_TASK BRIEF_
Update the entries starting at the line containing "Click the red" and ending at the line containing "[x=1268, y=71]": replace "screenshot" with "image" and keep everything else unchanged. Give back only those lines.

_DATA LISTING_
** Begin **

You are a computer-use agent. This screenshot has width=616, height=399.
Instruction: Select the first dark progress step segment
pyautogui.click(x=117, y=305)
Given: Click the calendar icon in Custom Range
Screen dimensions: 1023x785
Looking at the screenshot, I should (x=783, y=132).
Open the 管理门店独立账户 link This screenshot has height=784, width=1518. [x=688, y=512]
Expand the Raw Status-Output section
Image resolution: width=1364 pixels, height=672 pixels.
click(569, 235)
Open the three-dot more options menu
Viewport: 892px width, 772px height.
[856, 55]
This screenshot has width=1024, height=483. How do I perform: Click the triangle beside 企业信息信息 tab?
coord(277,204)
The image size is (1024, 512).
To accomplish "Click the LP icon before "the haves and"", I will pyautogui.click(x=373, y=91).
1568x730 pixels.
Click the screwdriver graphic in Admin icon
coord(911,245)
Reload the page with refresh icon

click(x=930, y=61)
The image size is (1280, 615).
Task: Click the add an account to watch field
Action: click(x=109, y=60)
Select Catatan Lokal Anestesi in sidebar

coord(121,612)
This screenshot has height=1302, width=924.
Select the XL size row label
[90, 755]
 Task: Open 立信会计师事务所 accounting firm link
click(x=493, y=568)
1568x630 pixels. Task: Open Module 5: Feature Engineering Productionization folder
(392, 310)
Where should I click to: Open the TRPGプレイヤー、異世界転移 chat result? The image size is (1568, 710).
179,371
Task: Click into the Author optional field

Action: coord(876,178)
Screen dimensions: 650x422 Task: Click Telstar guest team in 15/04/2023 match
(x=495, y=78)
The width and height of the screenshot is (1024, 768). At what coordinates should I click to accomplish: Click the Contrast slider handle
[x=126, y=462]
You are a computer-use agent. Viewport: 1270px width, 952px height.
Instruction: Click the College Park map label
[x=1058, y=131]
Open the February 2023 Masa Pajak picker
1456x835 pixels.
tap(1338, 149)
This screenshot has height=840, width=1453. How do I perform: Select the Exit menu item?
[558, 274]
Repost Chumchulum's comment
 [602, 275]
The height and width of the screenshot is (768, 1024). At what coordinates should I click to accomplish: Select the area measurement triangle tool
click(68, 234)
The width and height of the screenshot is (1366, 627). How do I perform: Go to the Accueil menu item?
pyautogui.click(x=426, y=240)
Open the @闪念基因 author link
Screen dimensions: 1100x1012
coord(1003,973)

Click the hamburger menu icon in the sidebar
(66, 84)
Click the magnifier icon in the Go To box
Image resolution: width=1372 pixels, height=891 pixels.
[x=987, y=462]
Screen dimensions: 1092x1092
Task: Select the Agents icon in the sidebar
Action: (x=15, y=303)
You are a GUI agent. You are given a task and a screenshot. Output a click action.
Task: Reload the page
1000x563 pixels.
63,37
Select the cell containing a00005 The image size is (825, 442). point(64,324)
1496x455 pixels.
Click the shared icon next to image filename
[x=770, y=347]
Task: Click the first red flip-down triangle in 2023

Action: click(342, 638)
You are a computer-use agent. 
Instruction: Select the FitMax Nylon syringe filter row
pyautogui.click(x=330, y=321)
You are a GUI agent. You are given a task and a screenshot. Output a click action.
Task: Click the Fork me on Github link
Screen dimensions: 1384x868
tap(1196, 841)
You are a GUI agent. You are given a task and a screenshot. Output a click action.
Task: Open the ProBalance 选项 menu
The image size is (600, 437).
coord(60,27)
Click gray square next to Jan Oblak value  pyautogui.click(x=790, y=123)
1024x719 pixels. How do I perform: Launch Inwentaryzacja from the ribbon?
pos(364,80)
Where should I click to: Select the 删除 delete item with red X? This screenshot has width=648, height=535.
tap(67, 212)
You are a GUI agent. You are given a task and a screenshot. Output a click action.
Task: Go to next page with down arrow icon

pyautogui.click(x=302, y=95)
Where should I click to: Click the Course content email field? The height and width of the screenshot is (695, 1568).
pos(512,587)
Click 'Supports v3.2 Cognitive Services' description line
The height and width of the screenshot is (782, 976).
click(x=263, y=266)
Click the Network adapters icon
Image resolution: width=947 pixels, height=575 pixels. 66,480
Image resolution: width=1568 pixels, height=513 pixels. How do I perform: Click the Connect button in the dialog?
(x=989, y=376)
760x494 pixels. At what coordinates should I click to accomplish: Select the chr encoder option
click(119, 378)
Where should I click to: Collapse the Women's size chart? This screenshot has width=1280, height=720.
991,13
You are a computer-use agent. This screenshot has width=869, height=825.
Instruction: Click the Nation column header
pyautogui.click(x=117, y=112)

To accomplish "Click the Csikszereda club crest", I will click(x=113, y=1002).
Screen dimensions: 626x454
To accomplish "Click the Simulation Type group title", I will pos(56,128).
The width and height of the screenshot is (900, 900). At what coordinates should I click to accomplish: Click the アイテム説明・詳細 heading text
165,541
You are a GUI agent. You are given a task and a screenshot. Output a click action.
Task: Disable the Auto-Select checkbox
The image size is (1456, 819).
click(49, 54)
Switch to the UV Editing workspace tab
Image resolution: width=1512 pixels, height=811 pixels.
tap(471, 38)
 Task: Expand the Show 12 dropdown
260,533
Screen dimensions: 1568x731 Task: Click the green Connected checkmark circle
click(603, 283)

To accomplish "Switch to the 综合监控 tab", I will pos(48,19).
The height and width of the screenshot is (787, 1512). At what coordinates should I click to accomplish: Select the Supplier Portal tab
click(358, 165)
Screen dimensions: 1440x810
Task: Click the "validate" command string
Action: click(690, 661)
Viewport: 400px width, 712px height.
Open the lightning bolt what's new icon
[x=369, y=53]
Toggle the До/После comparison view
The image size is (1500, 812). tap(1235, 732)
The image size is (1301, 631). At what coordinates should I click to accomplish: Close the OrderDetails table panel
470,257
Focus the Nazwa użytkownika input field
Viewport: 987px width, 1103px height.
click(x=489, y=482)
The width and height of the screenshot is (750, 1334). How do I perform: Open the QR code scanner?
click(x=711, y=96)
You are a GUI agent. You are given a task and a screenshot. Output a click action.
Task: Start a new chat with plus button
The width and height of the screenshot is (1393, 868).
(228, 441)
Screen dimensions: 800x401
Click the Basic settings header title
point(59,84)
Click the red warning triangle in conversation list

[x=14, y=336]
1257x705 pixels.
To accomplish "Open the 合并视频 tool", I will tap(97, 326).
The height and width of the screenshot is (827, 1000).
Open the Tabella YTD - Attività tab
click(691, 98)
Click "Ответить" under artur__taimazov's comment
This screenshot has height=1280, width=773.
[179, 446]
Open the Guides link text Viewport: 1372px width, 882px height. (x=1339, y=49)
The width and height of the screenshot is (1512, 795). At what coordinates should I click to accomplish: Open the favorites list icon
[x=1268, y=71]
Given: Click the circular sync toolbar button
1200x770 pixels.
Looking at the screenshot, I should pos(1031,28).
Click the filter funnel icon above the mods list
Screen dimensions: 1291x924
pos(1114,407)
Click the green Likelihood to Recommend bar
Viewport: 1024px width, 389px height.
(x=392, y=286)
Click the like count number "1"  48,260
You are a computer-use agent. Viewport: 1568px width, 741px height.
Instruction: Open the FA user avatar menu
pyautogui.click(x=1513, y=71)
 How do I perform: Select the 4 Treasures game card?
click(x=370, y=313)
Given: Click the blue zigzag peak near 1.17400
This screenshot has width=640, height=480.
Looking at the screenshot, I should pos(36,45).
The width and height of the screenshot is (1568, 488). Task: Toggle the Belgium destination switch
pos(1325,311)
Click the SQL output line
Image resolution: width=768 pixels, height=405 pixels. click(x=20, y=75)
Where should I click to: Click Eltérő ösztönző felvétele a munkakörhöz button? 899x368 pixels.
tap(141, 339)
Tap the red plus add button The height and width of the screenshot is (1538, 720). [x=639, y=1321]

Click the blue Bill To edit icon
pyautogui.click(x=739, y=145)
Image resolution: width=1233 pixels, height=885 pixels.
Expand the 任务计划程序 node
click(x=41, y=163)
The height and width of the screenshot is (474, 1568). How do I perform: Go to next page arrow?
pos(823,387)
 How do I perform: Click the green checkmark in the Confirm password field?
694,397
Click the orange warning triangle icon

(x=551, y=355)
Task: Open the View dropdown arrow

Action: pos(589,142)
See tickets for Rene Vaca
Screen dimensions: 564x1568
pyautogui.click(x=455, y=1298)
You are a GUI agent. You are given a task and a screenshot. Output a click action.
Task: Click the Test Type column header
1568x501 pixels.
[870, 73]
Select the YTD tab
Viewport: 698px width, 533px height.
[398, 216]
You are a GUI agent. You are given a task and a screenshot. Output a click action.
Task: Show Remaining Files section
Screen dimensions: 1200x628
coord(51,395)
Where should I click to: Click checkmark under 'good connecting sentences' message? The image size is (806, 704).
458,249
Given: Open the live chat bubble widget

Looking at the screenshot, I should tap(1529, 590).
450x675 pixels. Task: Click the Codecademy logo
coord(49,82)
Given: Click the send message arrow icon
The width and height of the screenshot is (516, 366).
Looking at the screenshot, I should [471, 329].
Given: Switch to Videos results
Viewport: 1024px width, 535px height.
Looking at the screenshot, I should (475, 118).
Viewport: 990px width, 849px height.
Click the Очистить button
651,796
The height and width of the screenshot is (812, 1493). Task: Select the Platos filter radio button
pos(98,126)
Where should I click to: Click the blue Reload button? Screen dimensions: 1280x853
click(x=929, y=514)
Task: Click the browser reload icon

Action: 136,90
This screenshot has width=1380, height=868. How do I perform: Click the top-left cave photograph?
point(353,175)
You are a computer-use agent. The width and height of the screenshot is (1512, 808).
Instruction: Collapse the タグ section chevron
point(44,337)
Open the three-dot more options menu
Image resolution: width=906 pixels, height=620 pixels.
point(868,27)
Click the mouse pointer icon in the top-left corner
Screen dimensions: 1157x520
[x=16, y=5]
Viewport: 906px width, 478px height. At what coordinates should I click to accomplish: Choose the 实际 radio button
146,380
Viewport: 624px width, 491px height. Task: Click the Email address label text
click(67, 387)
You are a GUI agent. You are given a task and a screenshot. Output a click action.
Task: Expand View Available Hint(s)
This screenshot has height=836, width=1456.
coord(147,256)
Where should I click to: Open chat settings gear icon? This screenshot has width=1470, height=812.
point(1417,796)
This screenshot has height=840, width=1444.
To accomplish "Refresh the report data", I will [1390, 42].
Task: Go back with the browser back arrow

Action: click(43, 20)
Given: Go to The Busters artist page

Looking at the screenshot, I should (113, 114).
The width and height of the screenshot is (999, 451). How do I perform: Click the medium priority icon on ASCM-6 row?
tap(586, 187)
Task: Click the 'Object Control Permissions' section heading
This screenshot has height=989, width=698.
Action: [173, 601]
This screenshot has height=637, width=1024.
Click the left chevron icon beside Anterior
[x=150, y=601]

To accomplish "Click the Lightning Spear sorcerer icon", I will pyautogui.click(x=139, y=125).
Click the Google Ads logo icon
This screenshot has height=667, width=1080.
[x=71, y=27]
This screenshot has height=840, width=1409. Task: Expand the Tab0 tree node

** End **

_RESPONSE FOR THIS EXERCISE_
Click the red warning triangle in conversation list

[x=14, y=336]
1257x705 pixels.
To accomplish "Open the 合并视频 tool", I will tap(97, 326).
The height and width of the image is (827, 1000).
Open the Tabella YTD - Attività tab
click(691, 98)
Click "Ответить" under artur__taimazov's comment
This image has height=1280, width=773.
[179, 446]
Open the Guides link text Viewport: 1372px width, 882px height. (x=1339, y=49)
The width and height of the image is (1512, 795). At what coordinates should I click to accomplish: Open the favorites list icon
[x=1268, y=71]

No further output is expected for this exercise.